SAP IBP Integration Roadmap

SAP’s architecture team evaluated three integration patterns for quantum solvers within SAP IBP: direct API calls to cloud quantum backends during the planning run (latency-sensitive, requires fast queue access), pre-computation of quantum-optimized parameters used to warm-start classical MIP solvers (the current preferred approach), and quantum-in-the-loop optimization for real-time re-planning triggered by supply disruptions.

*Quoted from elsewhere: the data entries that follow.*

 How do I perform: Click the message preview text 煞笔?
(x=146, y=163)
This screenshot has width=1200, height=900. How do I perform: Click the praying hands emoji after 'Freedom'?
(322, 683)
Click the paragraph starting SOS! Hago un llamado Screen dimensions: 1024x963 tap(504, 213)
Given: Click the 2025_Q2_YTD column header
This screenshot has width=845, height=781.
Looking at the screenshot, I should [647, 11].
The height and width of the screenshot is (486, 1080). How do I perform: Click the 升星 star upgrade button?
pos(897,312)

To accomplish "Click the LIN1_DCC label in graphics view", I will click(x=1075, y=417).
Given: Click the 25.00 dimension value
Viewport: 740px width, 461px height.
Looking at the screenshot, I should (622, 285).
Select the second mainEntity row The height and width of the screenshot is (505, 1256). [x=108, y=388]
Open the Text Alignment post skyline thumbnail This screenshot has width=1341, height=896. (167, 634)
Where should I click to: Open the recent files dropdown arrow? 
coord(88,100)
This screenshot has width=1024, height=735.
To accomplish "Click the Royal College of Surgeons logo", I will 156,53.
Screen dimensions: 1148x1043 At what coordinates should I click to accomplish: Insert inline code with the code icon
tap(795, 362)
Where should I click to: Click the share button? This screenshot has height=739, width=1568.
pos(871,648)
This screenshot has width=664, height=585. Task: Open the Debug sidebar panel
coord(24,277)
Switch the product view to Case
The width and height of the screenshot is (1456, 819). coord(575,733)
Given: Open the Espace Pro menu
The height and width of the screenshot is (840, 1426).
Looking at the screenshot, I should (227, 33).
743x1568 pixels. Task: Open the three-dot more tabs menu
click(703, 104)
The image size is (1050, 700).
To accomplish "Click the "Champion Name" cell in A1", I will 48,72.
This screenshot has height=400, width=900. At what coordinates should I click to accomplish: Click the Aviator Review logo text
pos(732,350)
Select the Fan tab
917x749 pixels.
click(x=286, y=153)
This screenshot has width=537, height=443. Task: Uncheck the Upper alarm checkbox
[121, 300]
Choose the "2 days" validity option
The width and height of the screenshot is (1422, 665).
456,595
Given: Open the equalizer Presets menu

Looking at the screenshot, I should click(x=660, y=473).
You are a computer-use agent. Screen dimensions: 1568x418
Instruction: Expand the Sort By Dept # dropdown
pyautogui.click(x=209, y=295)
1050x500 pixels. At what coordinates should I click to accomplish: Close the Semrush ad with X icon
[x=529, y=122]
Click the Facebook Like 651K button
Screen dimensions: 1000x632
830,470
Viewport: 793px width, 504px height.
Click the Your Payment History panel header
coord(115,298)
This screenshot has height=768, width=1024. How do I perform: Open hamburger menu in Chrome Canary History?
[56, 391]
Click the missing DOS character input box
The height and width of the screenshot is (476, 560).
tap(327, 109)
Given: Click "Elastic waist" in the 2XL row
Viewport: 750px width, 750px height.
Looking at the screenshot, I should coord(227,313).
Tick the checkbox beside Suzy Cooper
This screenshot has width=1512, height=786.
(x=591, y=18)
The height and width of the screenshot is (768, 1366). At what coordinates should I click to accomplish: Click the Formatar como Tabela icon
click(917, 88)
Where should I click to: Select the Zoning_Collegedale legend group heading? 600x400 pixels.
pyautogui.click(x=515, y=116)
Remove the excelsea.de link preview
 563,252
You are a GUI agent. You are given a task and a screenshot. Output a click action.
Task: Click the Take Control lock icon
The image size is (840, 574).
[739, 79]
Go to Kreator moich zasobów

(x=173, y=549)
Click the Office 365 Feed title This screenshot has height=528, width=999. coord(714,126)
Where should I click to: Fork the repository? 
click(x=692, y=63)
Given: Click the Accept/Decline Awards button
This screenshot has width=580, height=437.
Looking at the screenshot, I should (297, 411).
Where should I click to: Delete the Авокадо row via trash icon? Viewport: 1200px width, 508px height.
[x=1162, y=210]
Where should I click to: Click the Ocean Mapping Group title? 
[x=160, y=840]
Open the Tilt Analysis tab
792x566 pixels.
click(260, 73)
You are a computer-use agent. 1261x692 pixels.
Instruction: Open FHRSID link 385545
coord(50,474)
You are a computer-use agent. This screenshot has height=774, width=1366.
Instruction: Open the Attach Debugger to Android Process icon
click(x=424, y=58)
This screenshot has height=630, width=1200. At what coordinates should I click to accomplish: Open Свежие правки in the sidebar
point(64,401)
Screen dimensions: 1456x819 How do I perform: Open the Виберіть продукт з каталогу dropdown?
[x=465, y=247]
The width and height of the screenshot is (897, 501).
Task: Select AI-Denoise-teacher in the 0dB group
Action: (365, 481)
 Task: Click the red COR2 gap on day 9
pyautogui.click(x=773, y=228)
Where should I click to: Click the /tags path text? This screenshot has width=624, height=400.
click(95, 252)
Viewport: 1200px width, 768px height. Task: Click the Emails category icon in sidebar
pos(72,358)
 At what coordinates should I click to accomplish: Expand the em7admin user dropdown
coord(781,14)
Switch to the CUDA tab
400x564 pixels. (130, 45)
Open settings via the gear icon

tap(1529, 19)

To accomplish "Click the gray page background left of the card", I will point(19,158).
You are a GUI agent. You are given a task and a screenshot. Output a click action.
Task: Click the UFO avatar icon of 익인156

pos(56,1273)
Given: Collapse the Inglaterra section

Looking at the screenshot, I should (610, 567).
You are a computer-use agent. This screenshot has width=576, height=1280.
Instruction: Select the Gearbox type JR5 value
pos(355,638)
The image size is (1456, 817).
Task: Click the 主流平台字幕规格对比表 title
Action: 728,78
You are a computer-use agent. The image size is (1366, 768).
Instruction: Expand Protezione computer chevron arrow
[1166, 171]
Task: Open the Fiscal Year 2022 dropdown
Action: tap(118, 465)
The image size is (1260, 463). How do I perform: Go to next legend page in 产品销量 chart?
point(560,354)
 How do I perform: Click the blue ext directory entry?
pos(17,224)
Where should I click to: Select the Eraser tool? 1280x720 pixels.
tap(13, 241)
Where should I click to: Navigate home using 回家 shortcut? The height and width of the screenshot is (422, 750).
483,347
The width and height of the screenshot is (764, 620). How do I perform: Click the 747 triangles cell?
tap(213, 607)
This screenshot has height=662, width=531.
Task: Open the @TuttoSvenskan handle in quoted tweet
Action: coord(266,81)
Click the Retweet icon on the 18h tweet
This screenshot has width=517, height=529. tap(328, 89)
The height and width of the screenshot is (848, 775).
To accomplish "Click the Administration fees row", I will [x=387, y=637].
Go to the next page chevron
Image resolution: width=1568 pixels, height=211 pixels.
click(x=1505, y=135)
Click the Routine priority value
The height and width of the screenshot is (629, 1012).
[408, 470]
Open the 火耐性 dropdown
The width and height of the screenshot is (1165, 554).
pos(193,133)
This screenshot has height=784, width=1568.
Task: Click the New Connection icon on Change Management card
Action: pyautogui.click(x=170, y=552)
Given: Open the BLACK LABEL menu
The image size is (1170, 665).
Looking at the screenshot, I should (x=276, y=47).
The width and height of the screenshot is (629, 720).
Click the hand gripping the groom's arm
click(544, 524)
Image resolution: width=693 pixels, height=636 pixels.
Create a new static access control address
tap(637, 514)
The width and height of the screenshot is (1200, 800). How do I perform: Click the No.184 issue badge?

The 15% cost reduction observed with the D-Wave hybrid solver on the 50-node instance was reproducible across five independent runs, providing confidence that the result reflects genuine solution quality improvement rather than noise. On the 12-node instance where QAOA results could be compared against exact solutions, QAOA matched the optimum in 9 of 10 runs with p=2 layers and COBYLA optimization.

SAP published findings through the IBM Quantum Network research program and filed a patent application on the QUBO formulation method for multi-echelon inventory with service level constraints.